Writing in the September 1889 Scribner's, coaster enthusiast A.R. Macdonough warned that "Unless it is cherished the glory of the Nepigon [sic] may fade, and the story of its marvellous attractions may become a tradition of the past."

Coasters brought people to the upper lakes, pumping money into towns like Ashland, Wisconsin. A Chicago businessman could take the train north on Friday, check into the posh Chequamegon Hotel, catch (and, of course, kill) 100 coasters over four pounds, and be back at work on Monday morning.

Coaster restoration has been attempted off and on for the past century, mostly with dismal results. But suddenly it looks as if it's going to work, at least in Lake Superior—the biggest char habitat on earth. In the 1990s managers, pushed and funded by Chippewa Indians, Trout Unlimited and other citizen activists, started working with known coaster stock, planting eggs and fry in tributaries. Previously, they'd just dumped unimprinted adults. In December 1999 a coaster restoration plan was hatched by the Lake Superior Committee, comprised of representatives from the Ontario Ministry of Natural Resources, the Chippewa-Ottawa Treaty Fisheries Management Authority, the Great Lakes Indian Fish and Wildlife Commission, the Michigan Dept. of Natural Resources, the Minnesota DNR and the Wisconsin DNR.


When Rob Swainson, of the Ontario Ministry of Natural Resources, got to the Nipigon District in 1988 he had management responsibility for 11,000 lakes, including the Nipigon River's source, Lake Nipigon (60 miles long and 40 miles wide). In addition to looking after these resources, he was asked to do caribou, moose and eagle surveys. Such was the priority attached by the province to its coasters.

Immediately Swainson asked to see the coaster data. There weren't any. In fact, according to his colleagues, there weren't any coasters, at least none to speak of. "I was shocked," he says. "Our department had been working on walleyes - walleyes this and walleyes that. We'd written off coasters." But when Swainson started interviewing local anglers he learned that a shadow coaster stock had somehow managed to hang on--through the construction of three dams on the Nipigon, through power generation that flooded and dewatered the river faster than the Bay of Fundy tide cycle, through raw paper waste, through a fillet-and-release management mindset that was still allowing a daily kill of five fish and didn't even impose a minimum size limit.

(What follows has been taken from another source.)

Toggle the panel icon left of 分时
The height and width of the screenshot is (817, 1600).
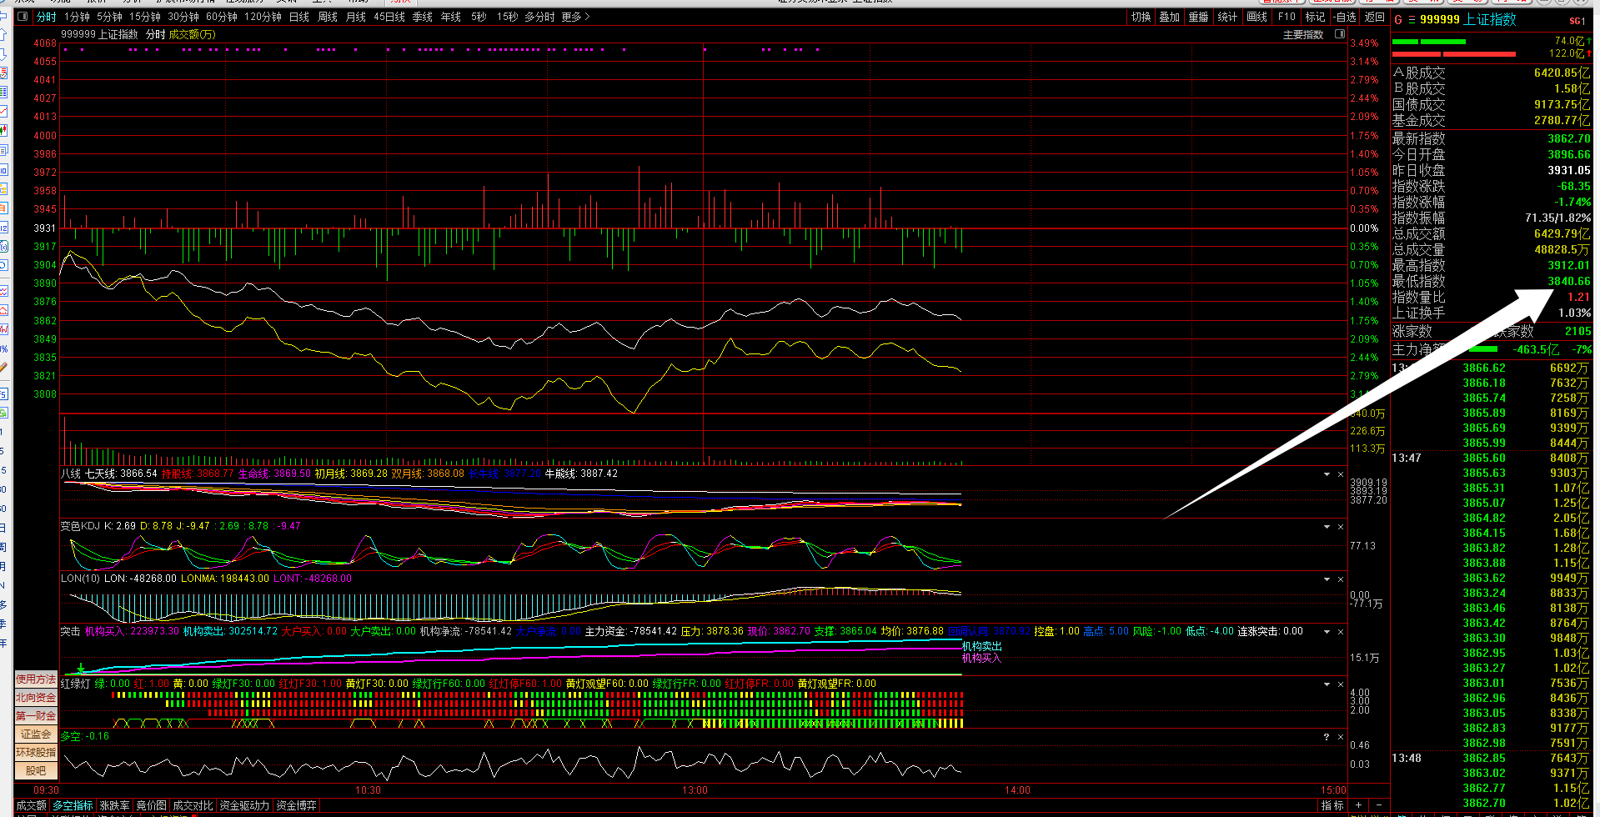tap(23, 17)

In Ontario it is a criminal offense to destroy brook trout habitat, but because the mangers assumed there were essentially no coasters left in the Nipigon they didn't complain when Ontario Power Generation alternately aired out and blew out redds, eggs, fry and invertebrate prey, often within the same day. When Ontario Power announced a drawdown ("usually at 3 am and 40 below," says Swainson) he'd rush to the exposed spawning area and find dead and living fry. Once he dug a trench to the river and chased about 500 stranded survivors to safety. Now the Ministry had some ammunition, and in 1989 Ontario Power avoided enforcement action by cutting a deal for trout-friendly flow regimes.

The same year, with help of anglers committed to native fish restoration and despite porcine squeals from the fish-as-food-oriented Ontario Federation of Anglers and Hunters (OFAH), Swainson got the Ministry to implement a limit for the Nipigon River of two fish a day over 18 inches, and to establish no-fishing zones at major spawning areas. In 1997, again over the noisy protestations of OFAH, he and his allies succeeded in closing winter fishing and reducing the daily limit to one fish over 20 inches. "No-kill is the ticket," he told me, "but I can't sell it." Even in the 21st Century people are eating coasters—especially in the tributaries to Lake Superior outside Nipigon Bay (where, inexplicably, the Ministry retains a kill limit of five a day) and in the rest of Ontario's portion of Lake Superior (where, inexplicably, the Ministry retains a kill limit of three a day).